Carajás-origin iron ore accounted for 38% of the company’s overall sales in the second quarter of 2017.
Output from the Northern System – which comprises the Carajás, Serra Leste and S11D mining areas – amounted to 148.1 million tonnes in 2016, or 42.5% of Vale’s total production.
“The 65% Fe premium increased in the third quarter of 2017 [to more than] $20 per tonne,” the miner said in a report published last month. “Vale is best positioned to reap the benefits of the flight to quality in the iron ore market.”
High-grade iron ore has been subject to robust demand from Chinese steel mills this year
as they focus on maximising their productivity to take advantage of high steel margins and to limit emissions in response to government directives.
The gap between Metal Bulletin’s 65% Fe Brazilian index and Metal Bulletin’s 62% Fe iron ore index hit a historic high of $25.17 per tonne on September 15.
The gap was $23.08 per tonne on Tuesday October 17.
Vale has also flagged other initiatives through which it expects to improve achieved prices.
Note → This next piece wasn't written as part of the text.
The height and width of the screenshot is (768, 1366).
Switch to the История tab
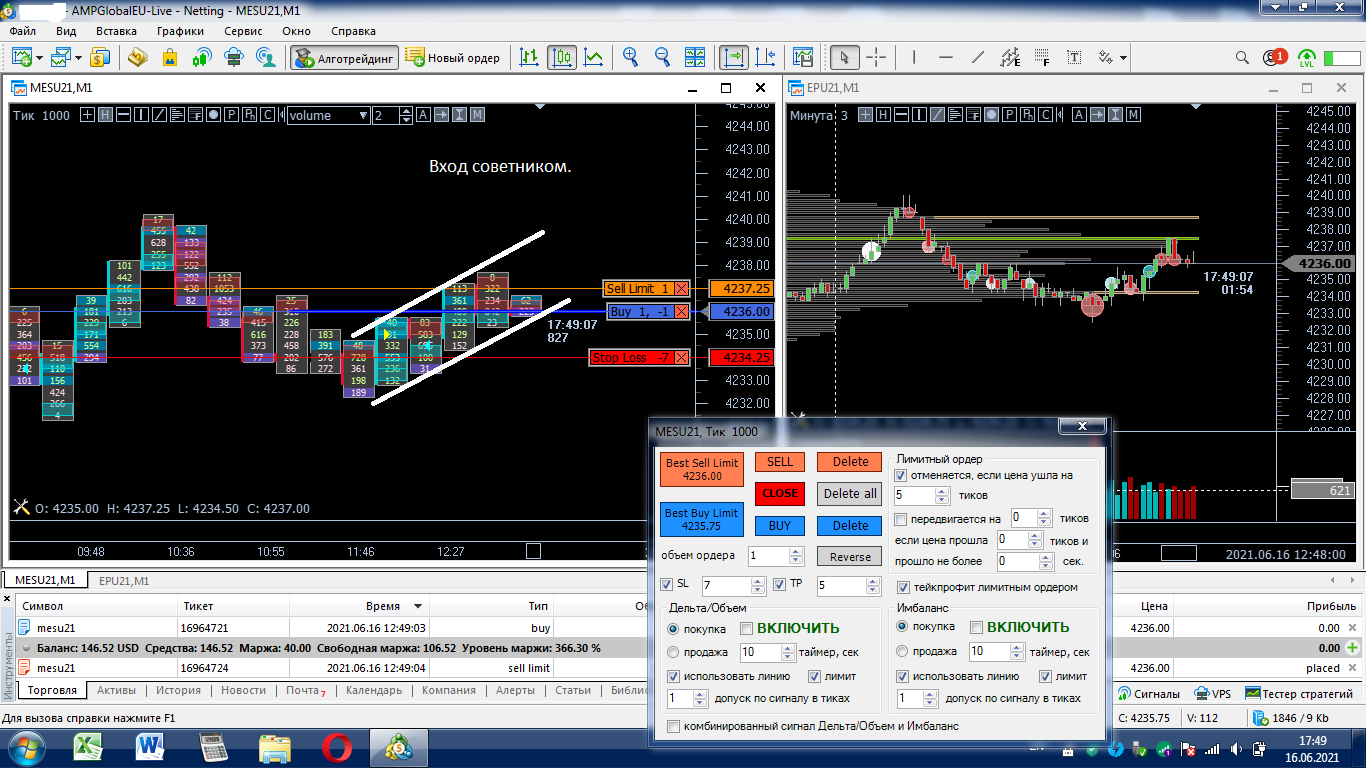(x=178, y=690)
These include lowering the production of high-silica content ore by 19 million tpy and limiting silica content to 5% in Brazilian Blend Fines (BRBF).
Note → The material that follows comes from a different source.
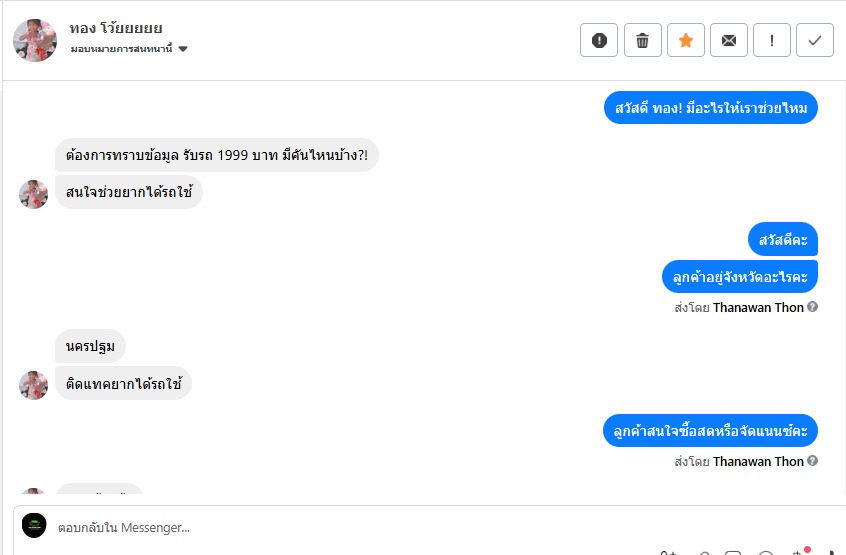The height and width of the screenshot is (555, 846).
Task: Click the black page avatar in reply box
Action: coord(35,526)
The miner expects to enhance its average price premium to $3.70-4.70 per tonne in the second half of 2017, compared with $1.20 per tonne in the second quarter and $2.30 per tonne in the first quarter, it said.
It also expects an additional gain of $400-600 million in adjusted earnings before interest, taxes, depreciation and amortisation (Ebitda) in the second half through price realisation improvements, it said.
Increasing pellet production by 10 million tpy, marketing low-alumina products and expanding sales denominated in Chinese renminbi are the other measures the company expects will help it to achieve higher prices.